Polyacrylamide gel electrophoresis (PAGE) of proteins provides a powerful qualitative and quantitative tool for studying yeast protein synthesis. Complex mixtures of proteins can be separated purely on the basis of molecular weight by means of sodium dodecylsulfate-polyacrylamide gel electrophoresis (SDS-PAGE) (
1 ), or alternatively on the basis of a combination of both molecular weight and electric charge using two-dimensional electrophoresis (2D SDS-PAGE). Two methods of 2D SDS-PAGE have been described, namely isoelectric focusing (IEF) gels (
2 ) and nonequilibrium pH gradient (NEPHGE) gels (
3 ). NEPHGE gels give better resolution of basic proteins compared to IEF gels (Fig. 1 ), and this is particularly useful for analyzing yeast proteins that contain many basic amino acids, e.g., ribosomal proteins and histones.

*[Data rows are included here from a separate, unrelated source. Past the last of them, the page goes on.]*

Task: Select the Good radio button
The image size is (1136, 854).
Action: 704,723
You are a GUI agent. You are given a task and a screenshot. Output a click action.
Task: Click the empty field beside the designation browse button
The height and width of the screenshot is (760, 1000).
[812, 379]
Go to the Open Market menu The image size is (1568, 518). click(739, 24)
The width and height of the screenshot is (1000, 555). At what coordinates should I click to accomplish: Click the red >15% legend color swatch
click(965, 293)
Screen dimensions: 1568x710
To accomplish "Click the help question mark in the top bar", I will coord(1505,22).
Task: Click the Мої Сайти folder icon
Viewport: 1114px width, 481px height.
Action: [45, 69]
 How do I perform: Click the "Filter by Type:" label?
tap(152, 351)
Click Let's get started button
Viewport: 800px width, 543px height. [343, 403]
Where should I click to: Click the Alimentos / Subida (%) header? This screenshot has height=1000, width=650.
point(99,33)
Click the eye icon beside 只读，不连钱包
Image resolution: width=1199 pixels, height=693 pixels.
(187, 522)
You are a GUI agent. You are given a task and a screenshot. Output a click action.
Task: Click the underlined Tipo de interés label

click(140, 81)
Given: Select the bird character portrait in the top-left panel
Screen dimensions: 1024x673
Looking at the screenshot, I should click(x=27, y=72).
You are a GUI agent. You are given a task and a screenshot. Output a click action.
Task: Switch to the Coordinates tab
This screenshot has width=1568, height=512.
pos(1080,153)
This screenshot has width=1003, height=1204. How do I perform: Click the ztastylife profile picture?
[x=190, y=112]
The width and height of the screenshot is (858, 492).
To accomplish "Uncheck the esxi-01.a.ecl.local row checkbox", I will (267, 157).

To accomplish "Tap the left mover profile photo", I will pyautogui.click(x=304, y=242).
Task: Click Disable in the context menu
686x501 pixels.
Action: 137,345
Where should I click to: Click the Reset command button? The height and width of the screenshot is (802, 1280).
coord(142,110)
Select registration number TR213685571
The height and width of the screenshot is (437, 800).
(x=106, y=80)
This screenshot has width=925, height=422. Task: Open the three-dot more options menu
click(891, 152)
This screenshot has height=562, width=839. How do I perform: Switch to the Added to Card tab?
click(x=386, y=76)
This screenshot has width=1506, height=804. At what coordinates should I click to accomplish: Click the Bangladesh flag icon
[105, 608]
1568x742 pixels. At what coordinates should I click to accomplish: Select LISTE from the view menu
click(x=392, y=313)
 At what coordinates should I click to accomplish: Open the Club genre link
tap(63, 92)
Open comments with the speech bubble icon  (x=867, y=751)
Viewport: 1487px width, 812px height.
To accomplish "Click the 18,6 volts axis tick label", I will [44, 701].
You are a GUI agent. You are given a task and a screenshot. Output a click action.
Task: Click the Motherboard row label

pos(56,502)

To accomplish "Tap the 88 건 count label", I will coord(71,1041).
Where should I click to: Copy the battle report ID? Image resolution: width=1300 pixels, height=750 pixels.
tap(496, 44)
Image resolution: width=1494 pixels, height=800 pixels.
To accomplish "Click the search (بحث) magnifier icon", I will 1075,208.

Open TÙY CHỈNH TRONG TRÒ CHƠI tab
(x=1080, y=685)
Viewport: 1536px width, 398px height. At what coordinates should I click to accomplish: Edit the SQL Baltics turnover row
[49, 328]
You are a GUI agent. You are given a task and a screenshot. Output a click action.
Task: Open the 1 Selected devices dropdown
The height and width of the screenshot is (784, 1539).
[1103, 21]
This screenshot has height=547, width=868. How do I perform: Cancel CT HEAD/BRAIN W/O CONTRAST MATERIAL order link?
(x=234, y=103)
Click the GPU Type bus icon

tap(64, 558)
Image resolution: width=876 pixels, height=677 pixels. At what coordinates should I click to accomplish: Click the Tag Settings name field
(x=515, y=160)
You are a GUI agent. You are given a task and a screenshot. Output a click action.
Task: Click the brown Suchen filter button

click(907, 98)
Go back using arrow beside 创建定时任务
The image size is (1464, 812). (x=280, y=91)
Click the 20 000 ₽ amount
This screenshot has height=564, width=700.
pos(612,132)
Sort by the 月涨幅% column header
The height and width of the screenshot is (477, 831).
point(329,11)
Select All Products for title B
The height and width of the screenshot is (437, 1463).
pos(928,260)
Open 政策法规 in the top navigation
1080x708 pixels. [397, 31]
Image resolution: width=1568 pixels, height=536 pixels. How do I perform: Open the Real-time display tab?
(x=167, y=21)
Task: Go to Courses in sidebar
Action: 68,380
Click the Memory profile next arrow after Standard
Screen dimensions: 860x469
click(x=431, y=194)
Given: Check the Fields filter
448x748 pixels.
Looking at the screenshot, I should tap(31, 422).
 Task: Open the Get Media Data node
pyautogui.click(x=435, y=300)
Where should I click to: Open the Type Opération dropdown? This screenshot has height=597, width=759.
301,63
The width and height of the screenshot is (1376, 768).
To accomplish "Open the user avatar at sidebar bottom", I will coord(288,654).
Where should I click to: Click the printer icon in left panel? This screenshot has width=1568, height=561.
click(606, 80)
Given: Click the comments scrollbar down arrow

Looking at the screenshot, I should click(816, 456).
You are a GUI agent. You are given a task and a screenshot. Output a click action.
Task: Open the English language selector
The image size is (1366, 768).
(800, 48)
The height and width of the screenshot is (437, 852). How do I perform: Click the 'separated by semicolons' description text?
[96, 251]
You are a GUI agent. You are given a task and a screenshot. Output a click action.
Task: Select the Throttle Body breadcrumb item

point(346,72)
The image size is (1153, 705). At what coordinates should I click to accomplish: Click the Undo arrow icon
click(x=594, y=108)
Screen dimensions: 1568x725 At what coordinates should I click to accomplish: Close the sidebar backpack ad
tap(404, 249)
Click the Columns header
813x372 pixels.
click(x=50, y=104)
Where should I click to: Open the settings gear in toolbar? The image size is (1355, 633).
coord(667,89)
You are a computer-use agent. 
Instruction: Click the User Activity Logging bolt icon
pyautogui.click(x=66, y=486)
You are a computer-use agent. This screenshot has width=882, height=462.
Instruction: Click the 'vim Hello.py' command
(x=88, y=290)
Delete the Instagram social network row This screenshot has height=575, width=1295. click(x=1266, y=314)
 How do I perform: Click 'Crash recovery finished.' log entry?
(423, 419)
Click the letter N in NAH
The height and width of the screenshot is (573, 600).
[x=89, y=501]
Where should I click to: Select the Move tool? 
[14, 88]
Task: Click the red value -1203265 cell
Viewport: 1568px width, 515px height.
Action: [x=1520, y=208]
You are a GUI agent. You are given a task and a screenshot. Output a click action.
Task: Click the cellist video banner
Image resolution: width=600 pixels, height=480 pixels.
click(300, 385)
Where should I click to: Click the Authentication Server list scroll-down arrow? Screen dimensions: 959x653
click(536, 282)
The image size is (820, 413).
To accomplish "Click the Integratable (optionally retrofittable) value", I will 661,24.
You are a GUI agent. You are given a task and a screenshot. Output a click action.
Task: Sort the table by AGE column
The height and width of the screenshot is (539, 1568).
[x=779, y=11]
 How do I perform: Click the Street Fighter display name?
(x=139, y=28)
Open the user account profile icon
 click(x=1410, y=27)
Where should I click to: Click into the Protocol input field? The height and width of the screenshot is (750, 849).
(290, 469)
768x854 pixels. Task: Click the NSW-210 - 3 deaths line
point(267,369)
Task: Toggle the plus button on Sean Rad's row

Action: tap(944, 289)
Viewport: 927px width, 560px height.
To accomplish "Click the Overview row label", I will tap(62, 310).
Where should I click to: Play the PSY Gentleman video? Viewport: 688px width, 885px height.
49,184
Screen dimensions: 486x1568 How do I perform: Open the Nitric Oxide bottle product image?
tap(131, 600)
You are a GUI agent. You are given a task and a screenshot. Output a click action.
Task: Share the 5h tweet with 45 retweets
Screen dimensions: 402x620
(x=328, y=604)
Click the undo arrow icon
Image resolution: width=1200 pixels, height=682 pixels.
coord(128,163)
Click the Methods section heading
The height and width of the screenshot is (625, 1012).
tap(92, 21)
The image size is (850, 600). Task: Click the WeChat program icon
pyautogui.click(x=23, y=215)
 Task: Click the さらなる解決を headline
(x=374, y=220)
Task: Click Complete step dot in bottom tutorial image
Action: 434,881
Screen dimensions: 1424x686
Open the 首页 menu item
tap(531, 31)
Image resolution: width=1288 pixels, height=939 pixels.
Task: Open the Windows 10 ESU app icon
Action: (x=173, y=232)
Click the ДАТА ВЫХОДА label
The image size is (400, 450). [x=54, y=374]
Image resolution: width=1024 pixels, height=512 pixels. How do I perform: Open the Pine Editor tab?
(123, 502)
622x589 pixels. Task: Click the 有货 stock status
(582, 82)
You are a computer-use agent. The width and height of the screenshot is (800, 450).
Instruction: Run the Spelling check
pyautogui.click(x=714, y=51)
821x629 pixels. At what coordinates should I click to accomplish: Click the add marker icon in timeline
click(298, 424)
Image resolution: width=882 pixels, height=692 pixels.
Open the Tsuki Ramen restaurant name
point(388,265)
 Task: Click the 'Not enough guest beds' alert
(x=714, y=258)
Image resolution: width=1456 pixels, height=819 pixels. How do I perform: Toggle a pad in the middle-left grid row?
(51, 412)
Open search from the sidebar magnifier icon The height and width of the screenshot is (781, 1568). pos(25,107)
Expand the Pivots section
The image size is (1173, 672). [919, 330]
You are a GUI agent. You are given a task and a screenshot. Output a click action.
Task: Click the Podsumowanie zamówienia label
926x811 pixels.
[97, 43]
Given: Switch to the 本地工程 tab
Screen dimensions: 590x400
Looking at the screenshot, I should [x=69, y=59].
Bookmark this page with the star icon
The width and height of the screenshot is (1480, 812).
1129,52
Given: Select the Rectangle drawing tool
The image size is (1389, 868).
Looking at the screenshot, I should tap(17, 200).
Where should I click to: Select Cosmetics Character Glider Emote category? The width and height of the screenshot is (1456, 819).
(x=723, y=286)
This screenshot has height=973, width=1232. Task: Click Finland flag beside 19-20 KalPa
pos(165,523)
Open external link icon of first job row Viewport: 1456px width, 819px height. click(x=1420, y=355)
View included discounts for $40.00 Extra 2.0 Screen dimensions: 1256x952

Fig. 1. Two-dimensional SDS-PAGE analysis of proteins synthesized in vivo in the yeast Saccharomyces cerevisiae . (A) Exponentially growing cells pulse-labeled for 10 min with [ 35 S]-methionine, then separated in the first dimension by a nonequilibrium pH gradient gel (NEPHGE), and in the second dimension by 15% SDS-PAGE (SDS). (B) As for (A), except labeled with a [ 14 C]-amino acid mixture. Open arrow heads indicate proteins not labeled with [ 35 S]-methionine. (C) As for (A), except protein samples were run in a first dimension isoelectric focusing gel (IEF). The proteins indicated are: 1, elongation factor EF-1α; 2, the heat shock protein Hsp70 family of proteins; 3, glyceralde-hyde-3-phosphate dehydrogenase.